Guarda oggi, guarda domani, la ragazza che fa tanto sport e studia psicologia si innamora delle macchine e vince la sua prima “gara”. Un Milano-Roma con una Alfa Romeo 147, in cui migliora il record casello-casello del padre proprio al volante della M3. Preoccupato ma compiaciuto dal buon sangue che non mente, Baronio spedisce la figlia a un corso di guida sportiva con Mario Ferraris, che oltre a correre già lavora nell’impresa della sua famiglia: Romeo Ferraris, il tempio milanese delle preparazioni per le auto sportive. Da quel momento si aprono per Michela i cancelli della pista, e il resto è storia. Una passione fortissima che porta a un contagio al contrario: nel 2008 i risultati della figlia risvegliano l’agonismo sopito di Aldo Cerruti, che rimette la tuta e porta a casa il Campionato Italiano GT con una Ferrari F430 co-condotta proprio con Mario Ferraris.

Il legame con la Romeo Ferraris. Ma torniamo ad altre sbirciatine. A quelle di papà Aldo per l’esattezza, che sono le stesse di tutti noi motoristi nostalgici ante-smartphone. Quelle date nelle officine, da cliente, ai motori aperti sui banchi da lavoro o ai sottoscocca delle auto messe sul ponte. Occhiate rubate, magari al sabato mattina, con la scusa di fare conversazione col padrone di bottega. Noi comuni mortali cerchiamo così di farci togliere qualcosa dal conto del tagliando. Baronio (oltre a farsi preparare le auto della flotta di famiglia) si interessa invece all’attività al punto di investire nel 2008 proprio nella Romeo Ferraris s.r.l., per avviare un percorso di rafforzamento organizzativo che ha permesso di puntellare le competenze tecniche del preparatore milanese – oggi tramandate dal figlio Mario e da un team di ricerca e sviluppo di prim’ordine –. Sessant’anni di talento meccanico e curiosità, spaziando dalle auto da corsa (leggendarie le BMW e Abarth elaborate o il motore “Millino” per le sport-prototipo) alle barche da off-shore (che hanno persino vinto dei titoli mondiali) e agli orologi.
A capo di un gruppo di ostinati, in lotta con le grandi case. C’è solo una cosa che a Michela Cerruti – e a chi lavora con lei – proprio non riesce: tirare su il piede dal gas, tanto in pista quanto in ufficio.

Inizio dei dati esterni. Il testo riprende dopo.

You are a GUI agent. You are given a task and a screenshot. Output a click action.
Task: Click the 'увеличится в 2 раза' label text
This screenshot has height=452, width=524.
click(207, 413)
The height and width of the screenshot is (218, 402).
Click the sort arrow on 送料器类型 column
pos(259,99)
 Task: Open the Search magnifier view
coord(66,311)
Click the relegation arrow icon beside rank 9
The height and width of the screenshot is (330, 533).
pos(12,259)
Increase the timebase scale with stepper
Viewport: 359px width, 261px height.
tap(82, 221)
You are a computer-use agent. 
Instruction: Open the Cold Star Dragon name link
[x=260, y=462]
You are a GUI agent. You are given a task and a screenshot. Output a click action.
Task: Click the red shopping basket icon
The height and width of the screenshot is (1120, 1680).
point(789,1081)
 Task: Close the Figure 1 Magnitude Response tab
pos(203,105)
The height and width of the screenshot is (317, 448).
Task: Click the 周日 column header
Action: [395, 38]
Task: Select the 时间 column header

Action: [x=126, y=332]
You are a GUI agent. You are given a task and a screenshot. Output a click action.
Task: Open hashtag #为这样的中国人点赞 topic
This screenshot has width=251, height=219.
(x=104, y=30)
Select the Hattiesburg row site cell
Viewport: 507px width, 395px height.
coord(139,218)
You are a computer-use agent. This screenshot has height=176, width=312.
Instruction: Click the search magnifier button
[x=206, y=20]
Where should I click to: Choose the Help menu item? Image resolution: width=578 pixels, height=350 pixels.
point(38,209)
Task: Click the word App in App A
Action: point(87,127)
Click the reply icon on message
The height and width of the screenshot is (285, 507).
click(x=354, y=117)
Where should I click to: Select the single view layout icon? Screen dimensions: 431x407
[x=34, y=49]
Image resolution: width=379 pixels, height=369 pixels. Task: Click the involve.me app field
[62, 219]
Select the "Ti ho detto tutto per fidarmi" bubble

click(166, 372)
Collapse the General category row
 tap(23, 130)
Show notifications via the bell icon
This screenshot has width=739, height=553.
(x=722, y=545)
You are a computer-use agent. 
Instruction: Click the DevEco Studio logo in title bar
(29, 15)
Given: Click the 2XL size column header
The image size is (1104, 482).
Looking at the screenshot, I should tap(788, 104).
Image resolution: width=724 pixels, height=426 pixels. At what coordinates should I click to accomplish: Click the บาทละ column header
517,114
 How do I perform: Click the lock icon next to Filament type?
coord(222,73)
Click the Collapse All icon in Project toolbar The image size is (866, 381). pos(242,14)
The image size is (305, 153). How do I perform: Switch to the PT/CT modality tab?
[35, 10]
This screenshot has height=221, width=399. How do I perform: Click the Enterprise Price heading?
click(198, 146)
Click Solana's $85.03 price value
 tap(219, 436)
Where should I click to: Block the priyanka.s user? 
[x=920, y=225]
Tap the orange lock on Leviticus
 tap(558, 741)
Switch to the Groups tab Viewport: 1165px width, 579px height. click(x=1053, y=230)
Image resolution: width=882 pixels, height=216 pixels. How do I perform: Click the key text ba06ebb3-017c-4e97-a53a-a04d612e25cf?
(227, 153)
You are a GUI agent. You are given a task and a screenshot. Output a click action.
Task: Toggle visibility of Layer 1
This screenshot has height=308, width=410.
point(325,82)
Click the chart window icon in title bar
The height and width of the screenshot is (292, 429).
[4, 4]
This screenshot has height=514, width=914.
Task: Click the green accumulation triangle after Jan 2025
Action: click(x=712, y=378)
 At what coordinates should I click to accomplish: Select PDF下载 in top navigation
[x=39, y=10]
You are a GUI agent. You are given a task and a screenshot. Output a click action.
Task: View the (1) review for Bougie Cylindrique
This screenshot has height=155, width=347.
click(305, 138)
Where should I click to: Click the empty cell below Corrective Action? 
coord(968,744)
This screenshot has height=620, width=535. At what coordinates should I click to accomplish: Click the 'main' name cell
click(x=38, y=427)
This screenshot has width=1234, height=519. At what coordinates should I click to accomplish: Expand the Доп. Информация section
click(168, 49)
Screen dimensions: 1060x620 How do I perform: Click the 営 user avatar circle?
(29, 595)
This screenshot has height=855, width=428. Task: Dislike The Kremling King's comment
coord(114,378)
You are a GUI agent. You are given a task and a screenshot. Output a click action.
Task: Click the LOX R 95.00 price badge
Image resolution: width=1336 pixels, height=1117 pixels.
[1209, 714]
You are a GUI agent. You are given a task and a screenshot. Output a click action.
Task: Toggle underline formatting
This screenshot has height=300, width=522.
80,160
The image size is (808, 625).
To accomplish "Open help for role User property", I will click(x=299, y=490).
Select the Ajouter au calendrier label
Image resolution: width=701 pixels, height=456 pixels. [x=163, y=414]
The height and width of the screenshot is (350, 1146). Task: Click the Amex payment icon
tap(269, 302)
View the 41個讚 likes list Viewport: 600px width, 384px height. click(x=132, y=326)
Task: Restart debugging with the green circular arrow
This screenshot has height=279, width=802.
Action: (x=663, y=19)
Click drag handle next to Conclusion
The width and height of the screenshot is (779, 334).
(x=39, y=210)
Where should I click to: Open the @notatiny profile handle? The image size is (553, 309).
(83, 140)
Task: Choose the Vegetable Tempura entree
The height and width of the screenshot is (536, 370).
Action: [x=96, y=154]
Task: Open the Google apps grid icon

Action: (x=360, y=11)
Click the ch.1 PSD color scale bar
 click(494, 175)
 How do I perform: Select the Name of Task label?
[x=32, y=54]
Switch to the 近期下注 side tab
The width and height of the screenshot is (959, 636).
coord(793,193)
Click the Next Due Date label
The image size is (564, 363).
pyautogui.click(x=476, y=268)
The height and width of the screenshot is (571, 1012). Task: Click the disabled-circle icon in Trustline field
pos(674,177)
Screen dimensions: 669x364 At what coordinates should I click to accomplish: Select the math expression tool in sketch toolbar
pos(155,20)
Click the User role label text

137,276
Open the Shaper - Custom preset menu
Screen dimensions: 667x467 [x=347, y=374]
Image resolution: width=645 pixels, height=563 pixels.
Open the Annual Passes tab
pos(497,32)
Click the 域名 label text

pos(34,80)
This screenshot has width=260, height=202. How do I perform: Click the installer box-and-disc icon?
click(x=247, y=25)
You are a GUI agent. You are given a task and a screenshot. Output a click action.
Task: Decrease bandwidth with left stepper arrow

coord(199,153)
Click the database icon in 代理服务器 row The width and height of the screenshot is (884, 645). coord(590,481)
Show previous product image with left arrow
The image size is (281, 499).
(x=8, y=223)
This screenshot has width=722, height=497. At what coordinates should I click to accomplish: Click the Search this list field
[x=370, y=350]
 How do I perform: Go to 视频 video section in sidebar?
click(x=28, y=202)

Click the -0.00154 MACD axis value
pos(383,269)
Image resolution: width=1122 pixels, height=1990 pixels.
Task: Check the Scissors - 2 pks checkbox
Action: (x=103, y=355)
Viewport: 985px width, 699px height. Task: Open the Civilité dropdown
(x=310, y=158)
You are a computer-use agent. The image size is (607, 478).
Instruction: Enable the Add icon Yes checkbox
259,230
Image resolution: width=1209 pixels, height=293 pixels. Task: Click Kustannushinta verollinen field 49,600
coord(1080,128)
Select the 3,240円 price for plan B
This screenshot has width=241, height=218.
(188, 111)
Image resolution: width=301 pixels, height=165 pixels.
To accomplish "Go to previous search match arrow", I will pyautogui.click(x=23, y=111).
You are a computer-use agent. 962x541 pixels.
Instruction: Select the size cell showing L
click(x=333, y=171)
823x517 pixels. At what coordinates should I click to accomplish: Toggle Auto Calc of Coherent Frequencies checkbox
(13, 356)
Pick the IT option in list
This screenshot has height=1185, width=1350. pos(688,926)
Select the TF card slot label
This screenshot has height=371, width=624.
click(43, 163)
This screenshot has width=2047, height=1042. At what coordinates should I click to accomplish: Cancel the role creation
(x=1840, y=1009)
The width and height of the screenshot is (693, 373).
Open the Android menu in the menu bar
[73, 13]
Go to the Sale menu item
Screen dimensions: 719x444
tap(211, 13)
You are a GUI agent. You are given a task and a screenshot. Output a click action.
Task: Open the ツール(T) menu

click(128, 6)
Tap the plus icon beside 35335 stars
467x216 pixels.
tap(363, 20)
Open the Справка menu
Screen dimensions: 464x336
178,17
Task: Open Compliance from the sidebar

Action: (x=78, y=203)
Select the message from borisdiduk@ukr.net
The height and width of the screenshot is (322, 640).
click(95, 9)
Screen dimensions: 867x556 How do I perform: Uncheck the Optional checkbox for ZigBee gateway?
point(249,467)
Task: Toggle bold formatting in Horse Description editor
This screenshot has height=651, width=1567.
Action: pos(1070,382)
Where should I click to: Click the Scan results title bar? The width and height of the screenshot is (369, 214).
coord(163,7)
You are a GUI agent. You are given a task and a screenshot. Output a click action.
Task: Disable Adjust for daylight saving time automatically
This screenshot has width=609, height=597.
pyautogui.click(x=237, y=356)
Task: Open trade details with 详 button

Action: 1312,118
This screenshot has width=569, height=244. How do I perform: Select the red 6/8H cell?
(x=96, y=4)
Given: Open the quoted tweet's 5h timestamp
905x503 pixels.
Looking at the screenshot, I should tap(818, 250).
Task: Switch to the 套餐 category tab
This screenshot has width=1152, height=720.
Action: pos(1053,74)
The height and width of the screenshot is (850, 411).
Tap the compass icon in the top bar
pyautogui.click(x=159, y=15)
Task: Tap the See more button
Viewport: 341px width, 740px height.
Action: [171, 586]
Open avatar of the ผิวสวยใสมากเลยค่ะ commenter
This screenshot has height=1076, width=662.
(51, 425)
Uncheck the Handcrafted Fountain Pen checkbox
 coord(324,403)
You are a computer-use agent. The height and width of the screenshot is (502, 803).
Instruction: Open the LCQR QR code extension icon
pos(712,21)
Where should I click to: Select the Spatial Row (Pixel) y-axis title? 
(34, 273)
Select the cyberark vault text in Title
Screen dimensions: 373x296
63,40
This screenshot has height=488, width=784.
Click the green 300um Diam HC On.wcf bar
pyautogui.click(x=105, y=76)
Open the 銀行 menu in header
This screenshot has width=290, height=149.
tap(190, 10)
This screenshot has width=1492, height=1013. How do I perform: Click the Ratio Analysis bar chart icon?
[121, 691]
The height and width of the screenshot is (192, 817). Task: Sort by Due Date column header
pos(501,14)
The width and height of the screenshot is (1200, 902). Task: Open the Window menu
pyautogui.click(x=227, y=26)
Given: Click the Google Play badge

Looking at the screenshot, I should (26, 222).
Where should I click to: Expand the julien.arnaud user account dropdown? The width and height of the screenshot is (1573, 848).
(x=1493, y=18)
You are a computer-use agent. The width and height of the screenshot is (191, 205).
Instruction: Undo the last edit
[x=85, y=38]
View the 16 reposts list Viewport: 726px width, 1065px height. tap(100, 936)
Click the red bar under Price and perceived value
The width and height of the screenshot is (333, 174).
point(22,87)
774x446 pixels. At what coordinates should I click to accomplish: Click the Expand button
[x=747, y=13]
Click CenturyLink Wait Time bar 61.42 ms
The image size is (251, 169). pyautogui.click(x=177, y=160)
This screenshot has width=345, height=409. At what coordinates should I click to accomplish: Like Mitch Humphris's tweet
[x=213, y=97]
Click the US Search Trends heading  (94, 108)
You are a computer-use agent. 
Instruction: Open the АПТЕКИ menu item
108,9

Così come Mario Ferraris tiene alta l’asticella tecnica e si fa custode dello spirito curioso e geniale del fondatore, lei non molla un metro quando si tratta di gestire i tanti progetti dell’atelier e di tirare fuori l’ennesimo coniglio dal cilindro. È l’attitudine che permette al team di correre con successo con la Giulia tutta elettrica come unica squadra indipendente nel FIA ETCR (Hyundai e Cupra hanno i propri factory team) o di avere più di 30 Giulietta TCR di squadre clienti sparse per il mondo. Il tutto mentre a Opera qualcuno si sta occupando della rimappatura di una M4 CSL, di costruire una FatFive per un cliente del Middle East (tranquilli, l’elettrificazione qui non è nell’agenda) o di svecchiare in Italia l’immagine di un marchio come Morgan. È pazzesco quanto una sbirciatina, certe volte, ti possa portare lontano.